Among extinct cephalopods, thin fibrous porous connecting rings, like the connecting stripes of Sepia, were revealed in exceptionally well preserved shells of the Early Cretaceous lythoceratid ammonoid Eogaudryceras (Spath 1927) (Doguzhaeva et al. 2010: Figs. 1, 2, 4, 7, 8, 9, 10). In this genus, like in other lythoceratids (Drushchitc and Doguzhaeva 1974, 1981; Doguzhaeva 1988), the tubular siphuncle shows features such as relatively small diameter, short permeable segments (connecting rings), long non-permeable segments (septal necks), and reinforced contacts between shell wall and septal necks, indicative of relatively high resistance to hydrostatic pressure (see also Westermann 1996). In Eogaudryceras, porous connecting rings apparently provided effective buoyancy regulation necessary for pelagic habitats, diurnal vertical migrations, and hovering or drifting in mid-water, as indicated by gross shell morphology (Doguzhaeva et al. 2010). Small-shelled Eogaudryceras apparently resembles, to some degree, the deep-water Spirula which also possesses narrow marginal siphonal tube, long septal necks, and short narrow permeable zones (Figs. 11, 12; Doguzhaeva 2000: Pl. 1, Figs. 1–3). Conversely, the non-porous connecting rings of siphonal tube in Nautilus (Mutvei et al. 2010) possess low permeability at a molecular level (Denton and Gilpin-Brown 1966) and provide slow, taking several days, evacuation of the cameral liquid. These factors allow Nautilus to exceed the depth of about 300 m for only short time (Ward and Boletzky 1984; Saunders and Ward 1987; Ward 1987; Greenwald and Ward 1987).
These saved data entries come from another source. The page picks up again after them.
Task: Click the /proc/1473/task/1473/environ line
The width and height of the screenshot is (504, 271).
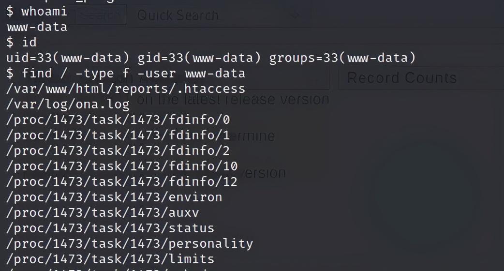Action: coord(114,197)
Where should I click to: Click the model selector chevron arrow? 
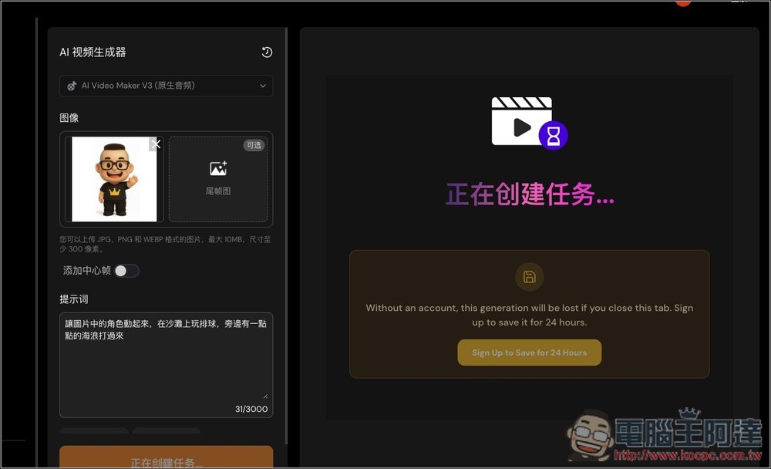tap(263, 86)
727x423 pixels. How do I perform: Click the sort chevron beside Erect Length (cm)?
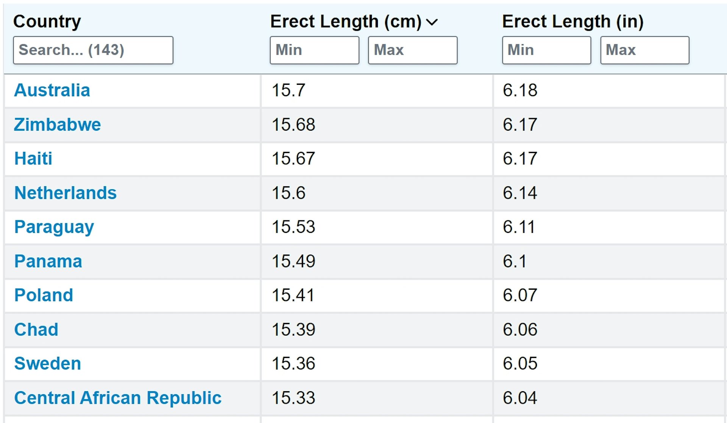click(432, 22)
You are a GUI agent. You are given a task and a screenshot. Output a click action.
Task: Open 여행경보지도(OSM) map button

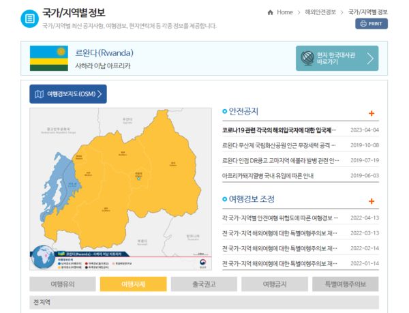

Long narrow porous connecting stripes and organic rich, loosely mineralized contacting ridges of the siphonal zone may provide effective buoyancy regulation by rapid evacuation of the cameral liquid in cuttlebones, and thus may enable the cuttlefishes to colonize a broad range of depths and different habitats. These basic factors allow for the environmental plasticity of sepiids and may explain high species diversity as demonstrated by more than a hundred known species (see Adam and Rees 1966; Khromov 1989; Khromov et al. 1998; Lu 1998; Reid et al. 2005; Aitken et al. 2005).